Некоторое время мы ели молча.
— Вы знаете Оргелла? — спросил я.
— Оргелл? Художник? Конечно, знаю. Очень неплохой художник. Я, правда, знаю его не как человека, а именно как художника. Одно время он подписывал свои работы псевдонимом. Кажется, Хорст. Да, Уве Хорст.
Я вздрогнул:
— Как вы сказали?
— Уве Хорст, — повторил Рикард. — Думаю, это был не самый удачный псевдоним, Оргелл сам это понял.
И заинтересовался:
— Почему вы переспрашиваете, инспектор?
— Когда-то я знал человека с таким именем. Но не здесь… Далеко отсюда…

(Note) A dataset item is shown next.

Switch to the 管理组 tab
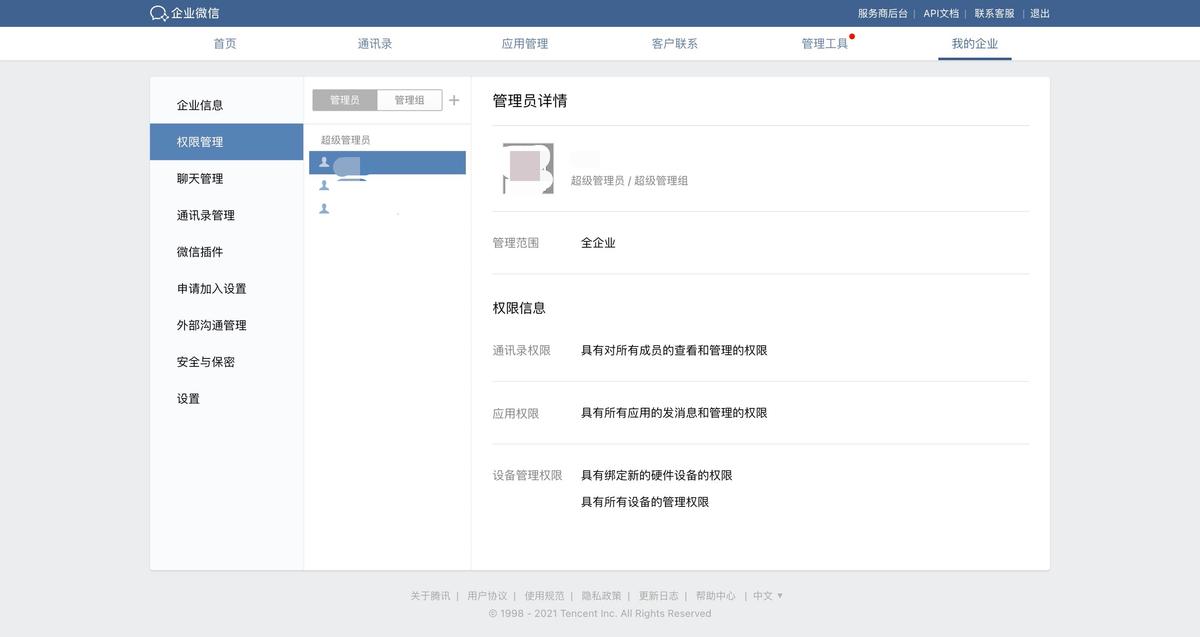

— Ну, это не наш Оргелл. — Рикард явно решил, что меня заинтересовало именно это имя. — Наш Оргелл родился на Несс, он никогда не покидал планету. Может, у него были еще какие-нибудь псевдонимы, не знаю. Честно говоря, я далек от искусства, инспектор. В искусстве для меня много темного. Я люблю простые вещи — четкий рельеф, внятный голос, вкусный запах. А этот Оргелл любил во все подпускать туману. Он часто писал хребет Ю. Все вроде похоже, а все равно что-то всегда не сходилось с действительностью, что-то всегда было немного не так, как на самом деле.
— Но вы сказали, что он неплохой художник.
— Разве мои слова противоречат ранее высказанному утверждению? Любой профессионал подтвердит вам: Оргелл не просто хороший художник, он мастер. Но по мне, и я специально повторяю это, в его работах было слишком много туману.